Below is an update from recent MAPH Alum Bart Pushaw (’13) on his Fulbright in Estonia. For graduate students interested in applying for Fulbright, the deadline for the 2014-15 year is September 30th, 2013. You can find more information on the University of Chicago’s Graduate Affairs website.
In his book Estonia: A Ramble Through the Periphery, Alexander Theroux devotes an entire chapter to why he abhors the small Baltic country. The first two pages of the last chapter are filled exclusively with sentences beginning with, “I hated…” While his disgust for Estonia, accrued while accompanying his wife during her Fulbright fellowship in Tallinn, treats banal facets of quotidian life in the country, it is all too easy to fall into his trap and blindly agree with him. Estonia is obscure, the proper names are strange in comparison with Anglo-American standards (take, for example, the names Tiit, Ene, Aat, Epp, etc.), and beating your naked self with birch branches in a 80°C (172°F) sauna before rolling (your still naked body) in the snow to only jump in a freezing lake might seem a little extreme. But, such a nation would be obscure to Americans growing up in the Cold War era, where Estonia did not exist until it emerged among a plethora of so-called “random” post-Soviet states in 1991 (actually, the Republic of Estonia was also sovereign entity from 1918-1940). And Estonian names are, in fact, normal to Finns—of course a result of Estonians and Finns descent from a singular ancient Finno-Ugric, and notably non-Indo-European, culture. Besides, beating yourself in a sauna is something that really should be experienced before it is written off!
It is easy to become disillusioned with studying Estonia, its history, and its culture. The country’s relative obscurity is alluring for many, as is the strangeness of the origin of its language. The grammar is complicated, yet interesting. While studying Estonia continually presents challenges, it is in this process of solving these challenges where my perpetual fascination occurs. My time and energy invested in Estonia is equal to that of a long term relationship. As such, I become highly defensive when I am constantly reminded of the country’s “uselessness” on the international stage. But what have Estonians contributed after all? In a word: Skype. But reaching far back beyond the rise of the Baltic Tiger in the 1990s and the flourishing of twenty-first-century tech-friendly Tallinn (kindergarteners in Estonia are taught the basics of programming code), Estonia’s significance becomes hard to map. While Estonian culture remains a part of my studies, I have an ambivalent relationship to it.
So, you may ask, why am I on a Fulbright fellowship to this place for a year?

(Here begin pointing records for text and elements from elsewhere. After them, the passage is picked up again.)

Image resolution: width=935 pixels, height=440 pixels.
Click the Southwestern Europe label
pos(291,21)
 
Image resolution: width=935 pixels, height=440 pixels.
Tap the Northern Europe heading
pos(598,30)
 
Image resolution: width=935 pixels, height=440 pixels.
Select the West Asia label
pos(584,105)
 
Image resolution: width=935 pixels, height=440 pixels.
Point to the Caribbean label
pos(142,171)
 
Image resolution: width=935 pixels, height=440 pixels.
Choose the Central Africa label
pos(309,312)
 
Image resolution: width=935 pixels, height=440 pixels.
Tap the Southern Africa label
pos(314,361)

I have only been living in Tallinn for two weeks, but my experience has been nothing short of incredible. When I arrived, I attended the monthly meeting of the Tallinn Supper Club, where we feasted on a radicchio harvest. I went sailing on the Bay of Tallinn to watch enormous bonfires lit along the coast by the Baltic Sea as Estonians celebrated (lamented?) the end of summer. I hiked throughout the endless pristine forests just twenty minutes outside of the capital to pick wild mushrooms. And, of course, I’ve gone sauna-ing many times—a very convenient thing to do when you have your own sauna in your apartment. Somehow, I am already slated to give a talk at the end of September at a conference in Estonian. Yet Fulbright experience thus far has hardly even grazed my research project, which, in case you were wondering, examines how Estonian and Latvian artists created a thriving art world out of practically nothing within twenty five years ca. 1890-1915.
Yet my knowledge of Estonian has opened many doors, not only to Estonian people and their culture, but even facilitating my own non-Estonian research. For example, my work on the Finnish artist Beda Stjernschantz would have been impossible without critical Estonian language skills. Furthermore, the painting that is the focus of my essay in a forthcoming exhibition catalogue garnered my attention because it was produced in Estonia, a location that would have otherwise been of little interest had I not invested myself in the region earlier. Due to my ability to approach Stjernschantz’s painting from a new perspective, I am now a member of an international research team that is constructing the largest retrospective exhibit of her artistic output.
On the 95th anniversary of Estonian independence this past February, Toomas Hendrik Ilves, the president of Estonia, made a comment that really struck me. “Everything that is good and dear need not be gallant nor distant. Estonia is like the wild strawberry: it is genuine and small, difficult to find, and those lacking necessary skills do not notice it nor are able to assess it. But once you have it in your hand, once it is there, simply being, then it is one of the best things ever. Our home is our wild strawberry.” I am fully convinced that Estonia and its culture is that wild strawberry—easy to miss, but so indicative and evocative of what you can find if you let yourself wander and become immersed in the magic of the forest.